### PASSAGE PROVIDED

# ticket/insurance question



## Guest (Apr 11, 2007)

Hi..
I was recently issued a citation for speeding in MA. About 25 over the speed limit . I don't mind paying the ticket or anything, I'm mailing the money out this payday, but I'm a little concerned about how much (if at all) it'll affect my car insurance in the long run. I know you guys aren't car insurance reps.. so you may not have the answer to that part, but I was wondering if there was anything MA offers.. like some sort of course/class I could take, to perhaps get points off my license.. which could perhaps keep my insurance from significantly increasing. If something like this exists, who should I contact? Thanks!! :happy:


----------



## Rock (Mar 20, 2005)

You've contacted the wrong office Betty. You should speak to your insurance company. Oh.....and slow down.


----------



## Chree (Mar 14, 2005)

appeal it.....worst case you still have to pay it. Best case, you don't.


----------



## HELPMe (Dec 17, 2004)

to the best of my knowledge its 2 points on your insurance and there really isnt anyway to get out of it. The only class that i know of that reduces your points is drivers ed.


----------



## justanotherparatrooper (Aug 27, 2006)

Not sure if it helps is your car garaged in NH?If so you should talk to your insurance agent because its NH insurance regs that apply to you and Im pretty sure theyre are'courses' you can take to reduce pts on your license.


----------



## OutOfManyOne (Mar 2, 2006)

2 points regardless, even if it gets reduced, a responsible finding will get you two points unless this is your first ever violation, then it's a freebie.

[Records contained in a dataset]
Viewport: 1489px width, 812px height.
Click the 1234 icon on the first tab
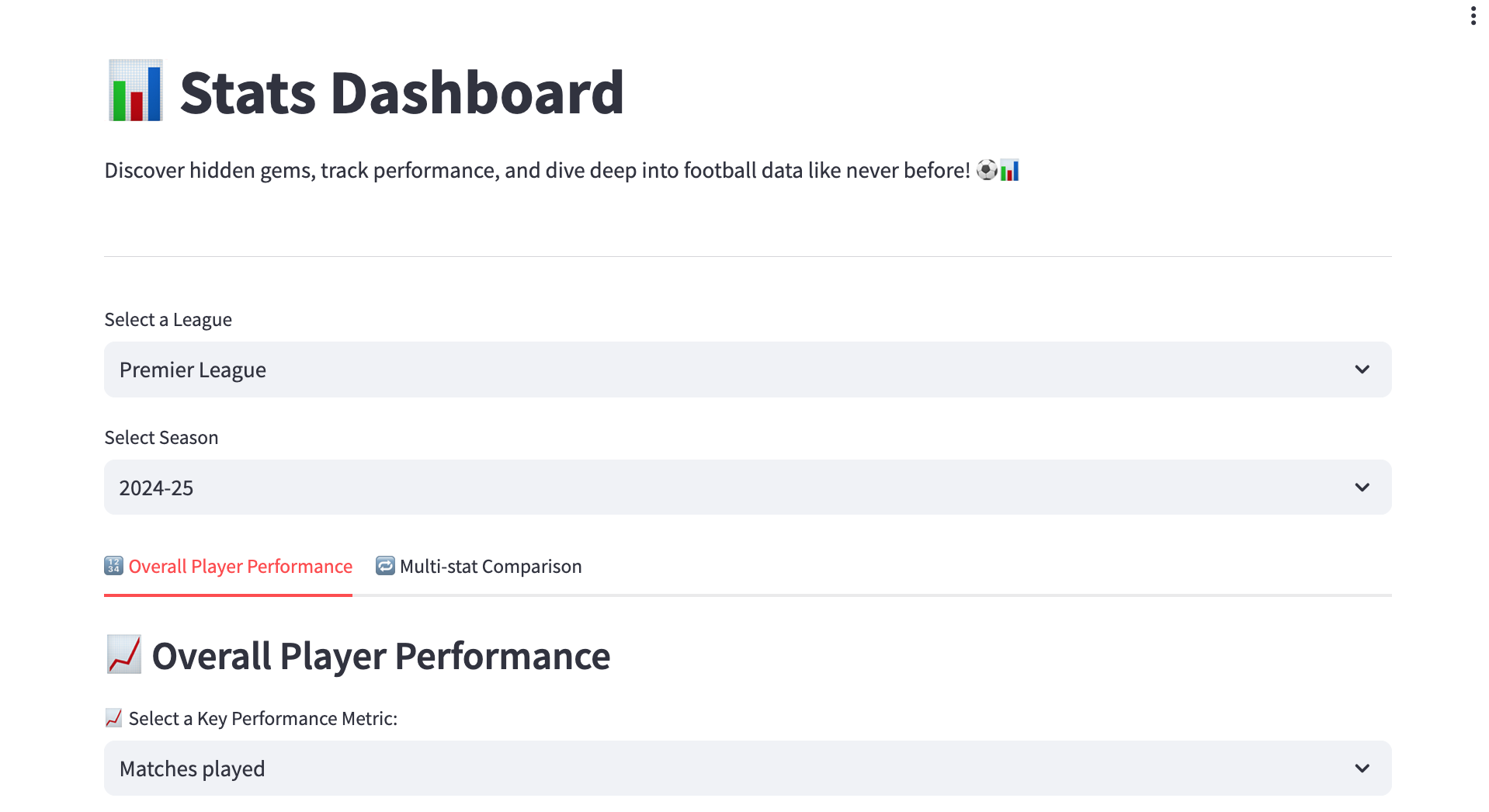click(113, 566)
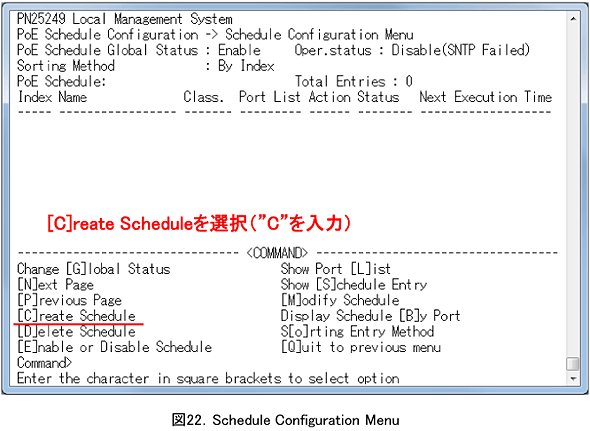The width and height of the screenshot is (590, 431).
Task: Click the Next Execution Time column header
Action: tap(486, 97)
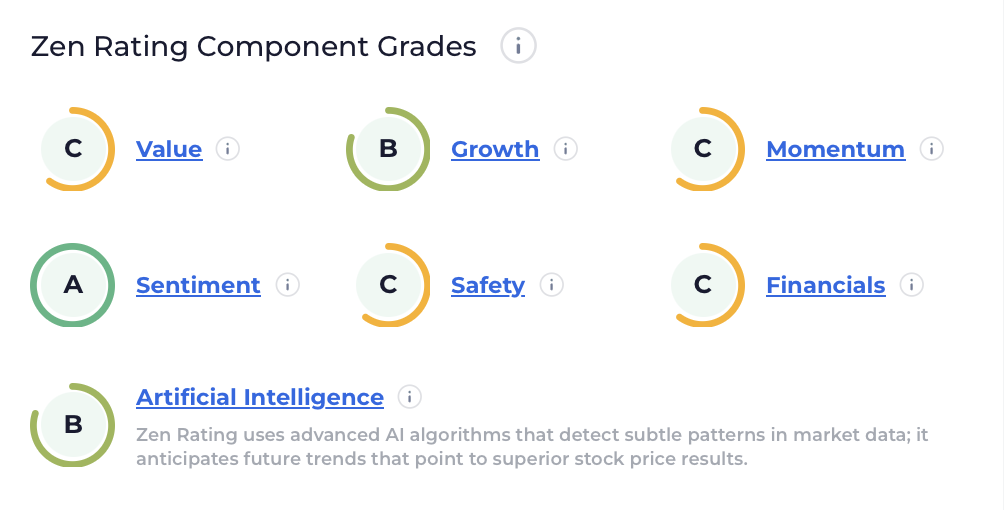Open the Safety info icon
The height and width of the screenshot is (510, 1004).
[551, 284]
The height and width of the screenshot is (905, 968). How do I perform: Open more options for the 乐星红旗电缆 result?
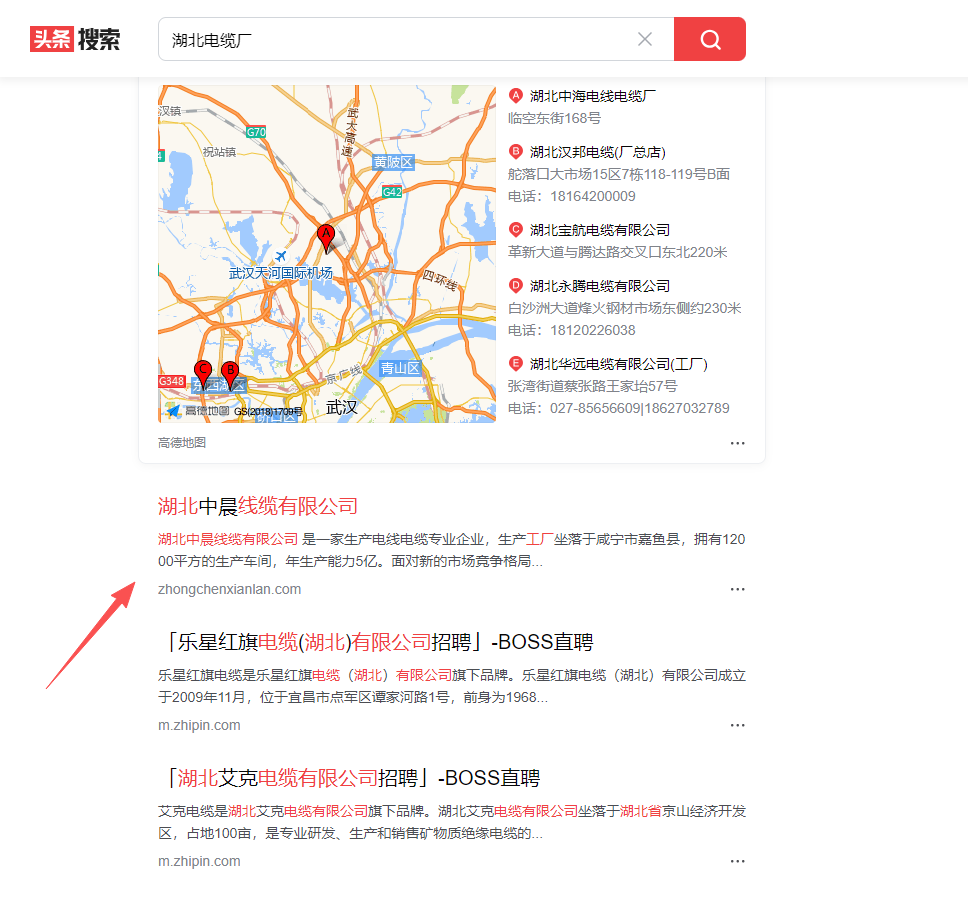click(x=737, y=725)
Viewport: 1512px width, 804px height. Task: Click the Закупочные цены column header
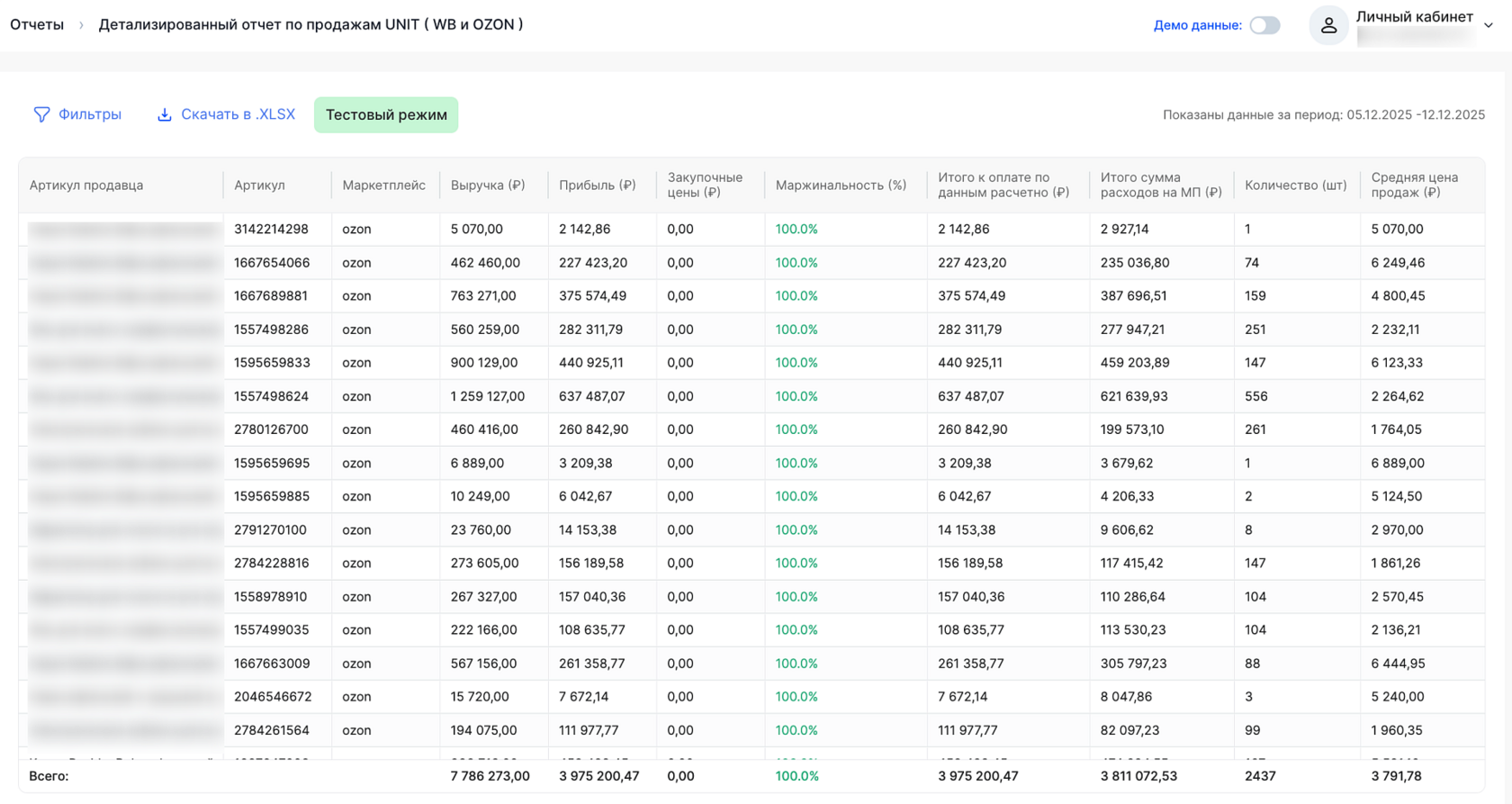click(x=705, y=185)
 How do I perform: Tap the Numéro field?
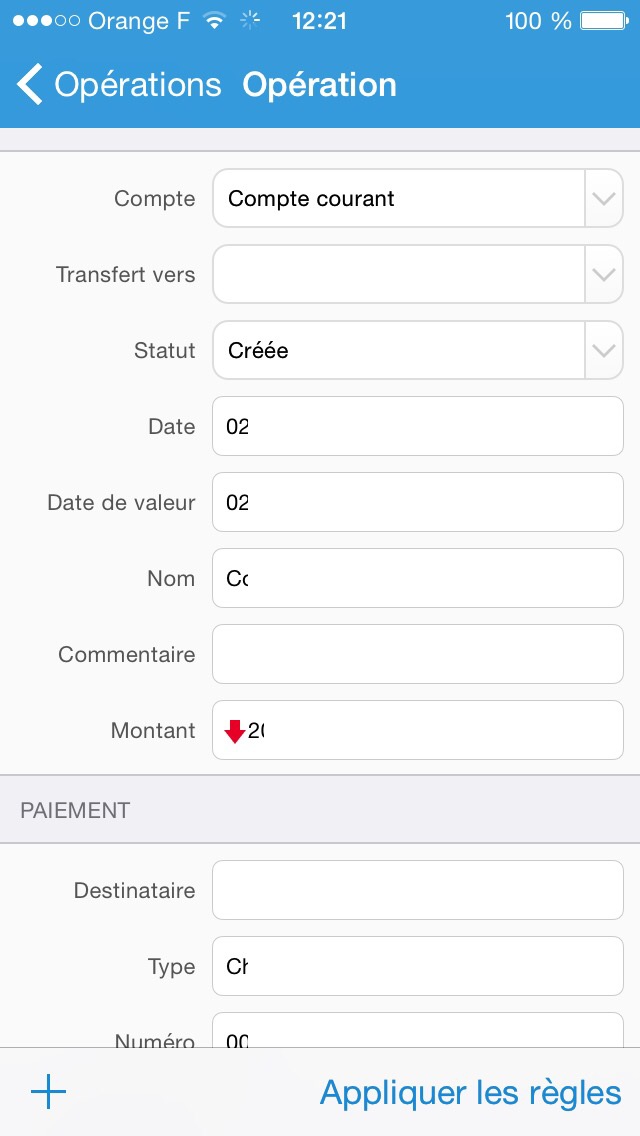coord(417,1032)
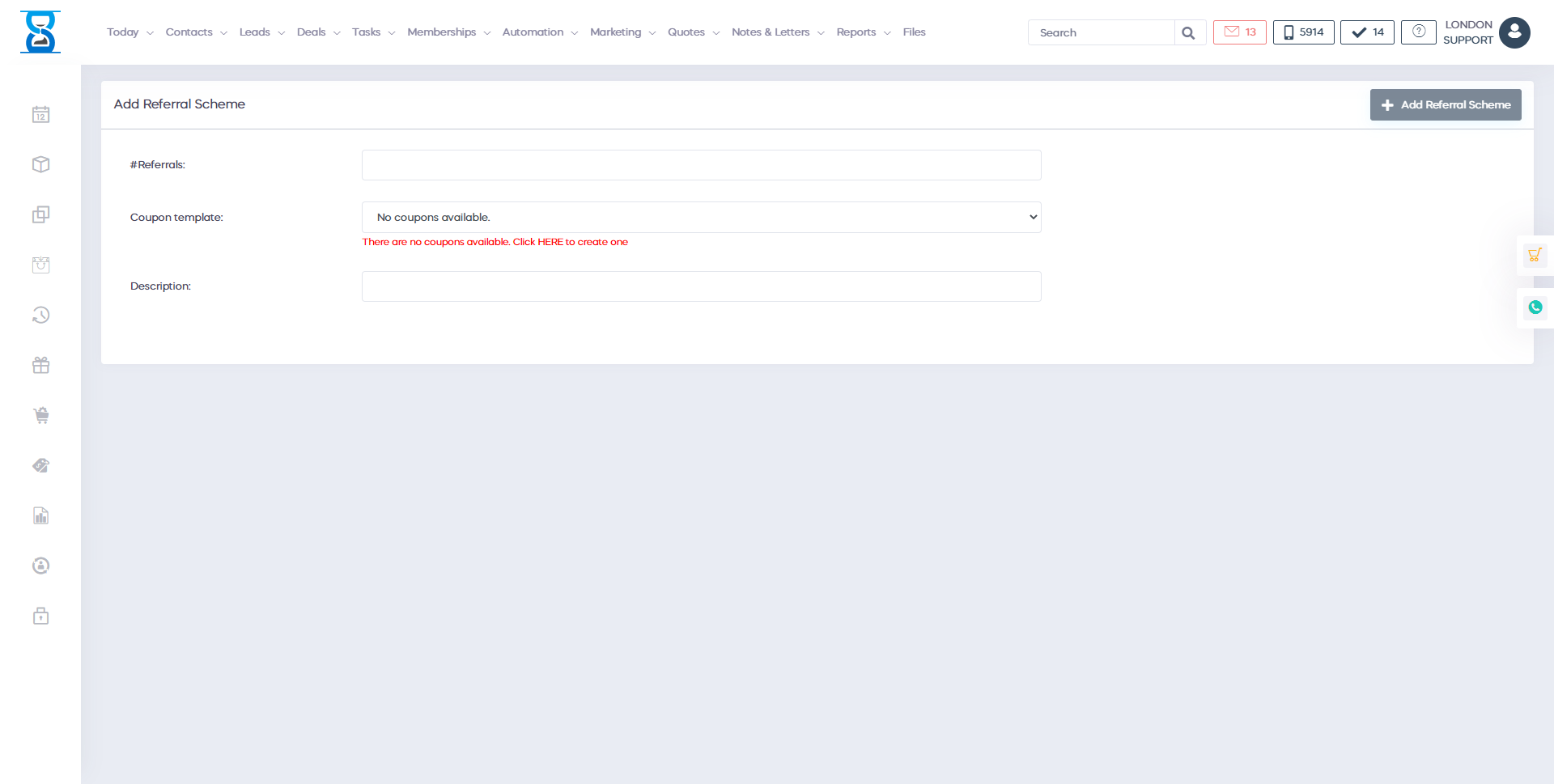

### EXERCISE INSTRUCTIONS
1. Rewrite the forum thread between "## Guest (Apr" and "Oh.....and slow down.", inclusive, changing "insurance" to "coverage".
2. Reproduce the full listing word for word, omitting the pictures.
The forum thread and the listing have no connection to each other.

### RESPONSES BY TASK
1.
## Guest (Apr 11, 2007)

Hi..
I was recently issued a citation for speeding in MA. About 25 over the speed limit . I don't mind paying the ticket or anything, I'm mailing the money out this payday, but I'm a little concerned about how much (if at all) it'll affect my car coverage in the long run. I know you guys aren't car coverage reps.. so you may not have the answer to that part, but I was wondering if there was anything MA offers.. like some sort of course/class I could take, to perhaps get points off my license.. which could perhaps keep my coverage from significantly increasing. If something like this exists, who should I contact? Thanks!! :happy:


----------



## Rock (Mar 20, 2005)

You've contacted the wrong office Betty. You should speak to your coverage company. Oh.....and slow down.

2.
Viewport: 1489px width, 812px height.
Click the 1234 icon on the first tab
click(113, 566)
The width and height of the screenshot is (590, 431).
Task: Click the Next Execution Time column header
Action: tap(486, 97)
Open the Safety info icon
The height and width of the screenshot is (510, 1004).
[551, 284]
The height and width of the screenshot is (905, 968). How do I perform: Open more options for the 乐星红旗电缆 result?
click(x=737, y=725)
Viewport: 1512px width, 804px height. Task: Click the Закупочные цены column header
click(x=705, y=185)
 How do I perform: Tap the Numéro field?
coord(417,1032)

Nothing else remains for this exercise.